_Dataset entries_

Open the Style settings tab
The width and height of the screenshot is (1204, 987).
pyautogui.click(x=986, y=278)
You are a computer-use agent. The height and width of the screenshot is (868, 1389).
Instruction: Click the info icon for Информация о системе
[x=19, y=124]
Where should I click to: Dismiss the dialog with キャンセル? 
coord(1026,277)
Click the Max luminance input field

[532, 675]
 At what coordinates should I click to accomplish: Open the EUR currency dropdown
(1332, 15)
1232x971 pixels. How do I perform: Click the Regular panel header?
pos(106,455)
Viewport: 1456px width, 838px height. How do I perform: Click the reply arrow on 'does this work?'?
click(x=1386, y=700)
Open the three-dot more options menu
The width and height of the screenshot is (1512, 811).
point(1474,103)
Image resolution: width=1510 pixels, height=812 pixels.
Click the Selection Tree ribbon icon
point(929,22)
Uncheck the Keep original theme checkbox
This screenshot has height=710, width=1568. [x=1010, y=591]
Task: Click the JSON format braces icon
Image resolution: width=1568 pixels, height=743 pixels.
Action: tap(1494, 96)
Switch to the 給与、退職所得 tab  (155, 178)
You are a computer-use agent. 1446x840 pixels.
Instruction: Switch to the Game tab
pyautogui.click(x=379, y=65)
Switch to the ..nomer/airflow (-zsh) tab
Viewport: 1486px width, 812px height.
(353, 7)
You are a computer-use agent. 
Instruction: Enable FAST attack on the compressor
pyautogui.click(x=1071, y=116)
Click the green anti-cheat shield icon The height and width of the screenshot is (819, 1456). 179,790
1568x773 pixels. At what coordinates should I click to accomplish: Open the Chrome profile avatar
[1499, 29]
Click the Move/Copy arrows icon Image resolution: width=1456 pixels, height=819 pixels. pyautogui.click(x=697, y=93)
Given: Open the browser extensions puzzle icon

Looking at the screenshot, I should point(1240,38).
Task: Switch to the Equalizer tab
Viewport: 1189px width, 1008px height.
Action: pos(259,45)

_Task details_
Your answer must be the line with "Given: Open the" and all lines after it through the final line of the entries, copied exactly and with nothing added.

_Answer to this problem_
Given: Open the browser extensions puzzle icon

Looking at the screenshot, I should point(1240,38).
Task: Switch to the Equalizer tab
Viewport: 1189px width, 1008px height.
Action: pos(259,45)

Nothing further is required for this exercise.